Incident at Vichy, a one-act play by Arthur Miller, condenses and multiplies his usual sense of foreboding. It’s 1942 in Vichy France and an assorted group of suspected Jews and ‘asocials’ have been detained by Nazis in a makeshift prison. One hysterical young man has had his nose measured. The drip-drip-drip of rumours and panic start to build as the waiting game continues.
Miller’s play is a window into French deportations of Jews, which took place between 27th March 1942 and 17th August 1944. 77,000 deportees from France lost their lives at Nazi death camps or concentration camps, and 1/3 of these were official French citizens.
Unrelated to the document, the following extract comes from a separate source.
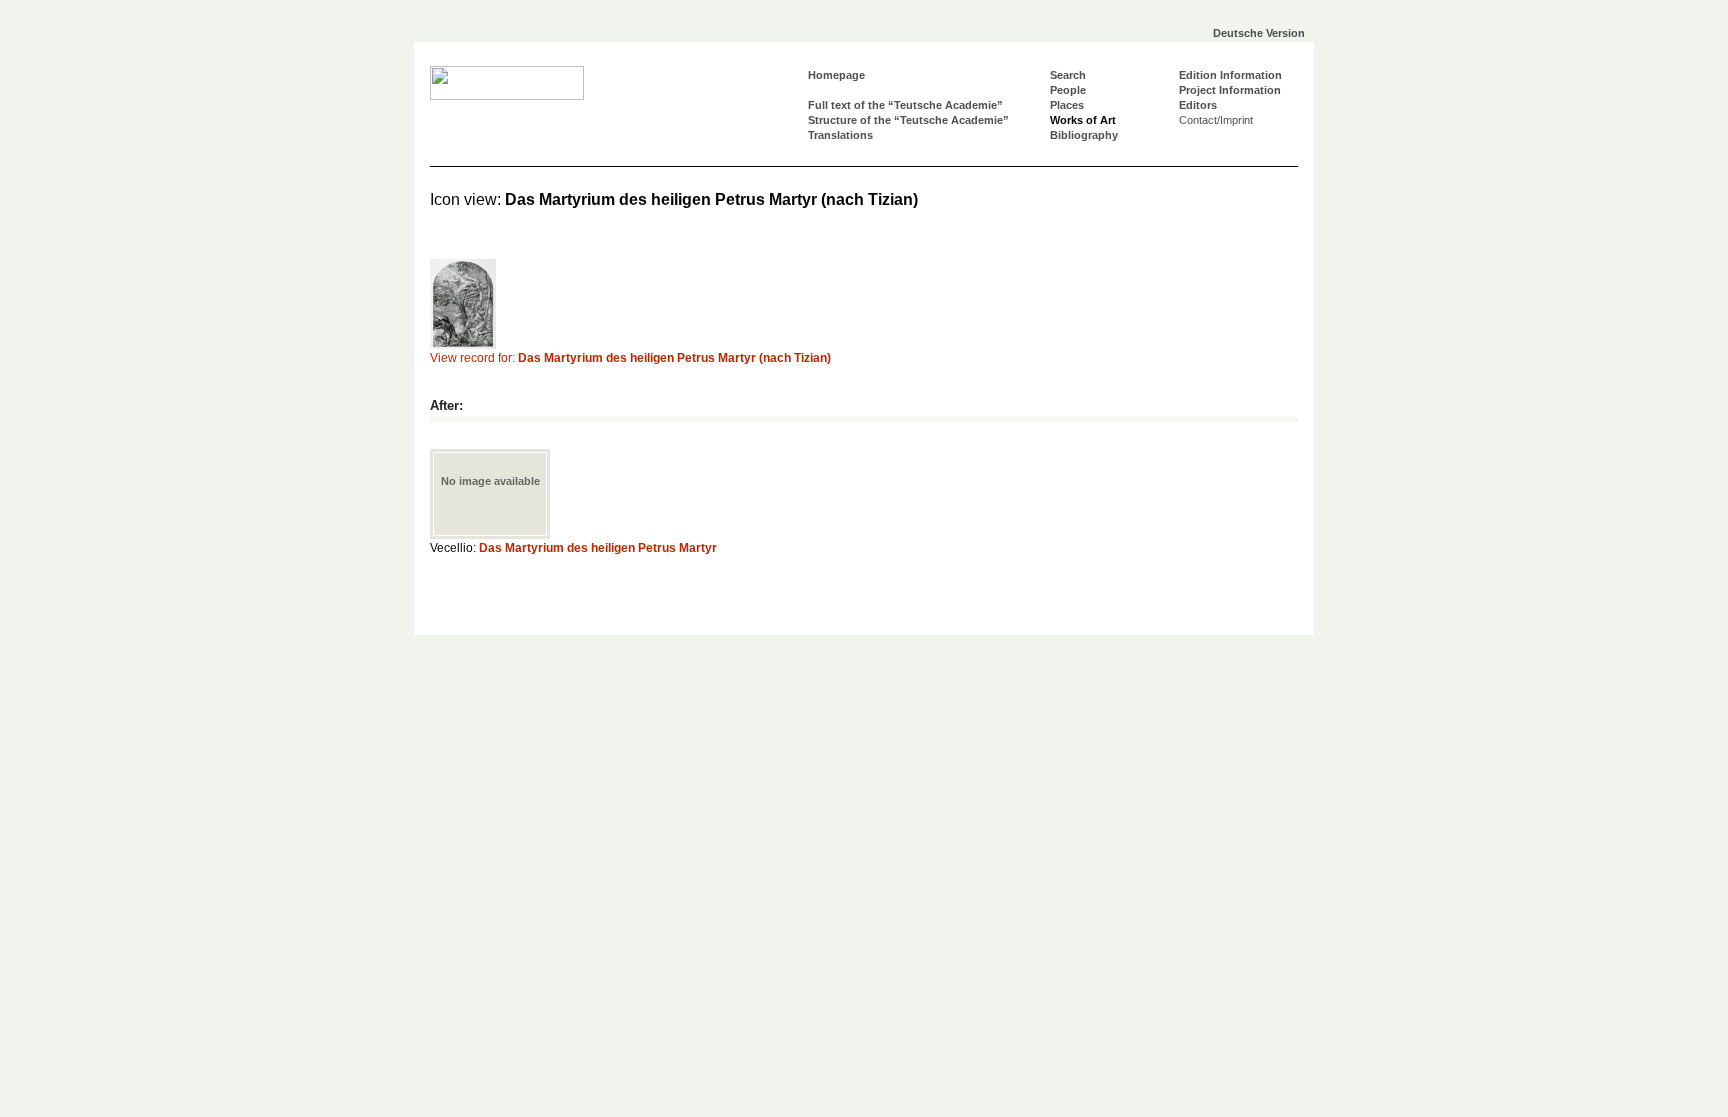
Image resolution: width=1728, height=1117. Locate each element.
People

In 2017, we may feel a comfortable distance from the events of Vichy France, but each era of history has its own version. Right now, there’s ISIS, Assad, the ever-uncontrollable Trump and his proposed Muslim registry, plus Boko Haram and many more. A revival of this play is undoubtedly timely; as director Phil Wilmott explains, ‘We really do need to hear what it has to say’.
There are many poignant lines in Incident at Vichy, and they’re divided between several characters, each sharing the heavy weight of history as it unfolds in front of them. Their regional accents also add to the feeling of mass persecution: that it wasn’t just locals under threat, but people from all over Europe, from all walks of life (albeit with Irish and Scottish accents here). Debates about the Nazis being cultured or uncultured, and working class or upper class, bring the men no closer to understanding the logic of their captors.
With hindsight, we see how misguided the more hopeful characters are: those whose chances to escape Vichy France were squandered by their own optimism and humanity or, in the case of the artist Lebeau (an unforgettable Laurence Boothman), because his mother couldn’t bear to leave her brass bed behind. Obviously, there’s no bed seen here, but the small props – Lebeau’s sketchbook, the anonymous Gypsy’s dented saucepan, the young boy’s mother’s ring – tell their own stories. It’s good they’re kept to a minimum in this very stripped back production.
Today we use Jewish relics and possessions as identity markers of Holocaust victims; the terrifying piles of shoes and tangles of glasses and crutches at Auschwitz-Birkenau. The possessions they couldn’t take with them, like a bed or a wardrobe, would be grabbed by Nazis or, unfortunately, opportunistic locals.
Though Incident at Vichy doesn’t explore this part of the Holocaust, it does demonstrate the chasm opening up between Jews and non-Jews, whose possessions and positions won’t save them; the Jewish waiter, quite prim and proper until the very end, is an obvious example, as are the Austrian musicians mentioned by the Prince (a perfectly understated Edward Killingback). As the Major says spitefully at one point, ‘There’ll never be individuals again.’
The play also dwells on history’s many other examples of persecution and mass murder. Miller demonstrates no culture is innocent of crimes against other national or racial groups: the Americans against First Nations and African Americans; the British against every country it colonised; the Australians against the Aborigines. It’s uncomfortable but necessary viewing, especially when Leduc, the doctor, points out that ‘Even the Jews have their Jews’. Despite these historical references and the potential to feel lectured, this is all neatly interwoven into the dialogue.
A non-naturalistic stage set-up is brave for such a specific play: the white bench and white walls isn’t much to work with, especially as the director notes all professional productions of Incident at Vichy have been naturalistic up until now. But the sparseness possibly lends itself to the situation, where each man arrives not knowing why he is there, or what will happen in the next room. That feeling of limbo is captured by the nothingness of the space, and it makes the Nazi uniforms stand out all the more.
There’s a little overzealous voice projection during altercations (in a small space, it would be good to control the volume a bit more), and I spotted a few unintentionally painful stage exits; some actors were probably bruised by clipping the walls as they left for ‘inspection’. These issues could be remedied in a bigger venue, but the confined space does lend itself to the play setting. A makeshift prison cell isn’t supposed to be roomy.
The costumes are well thought-out, down to small details like the paint splatters on Lebeau’s shoes, though I was confused by Prince von Berg’s blazer – I mistook him for a hotel concierge at first. Maybe I just don’t spend enough time with royalty.
This play has garnered positive reviews, and with good reason. It’s typically bold Miller fodder, but packs more of a punch (and a blessedly shorter running time) than The Crucible. Incident at Vichy is an emotive history lesson and a real coup for the Finborough Theatre.
Visiting Notes: Incident at Vichy runs at the Finborough Theatre, Finborough Road, London, until 22nd April 2017; check the website for times and availability. Tickets are £16-18.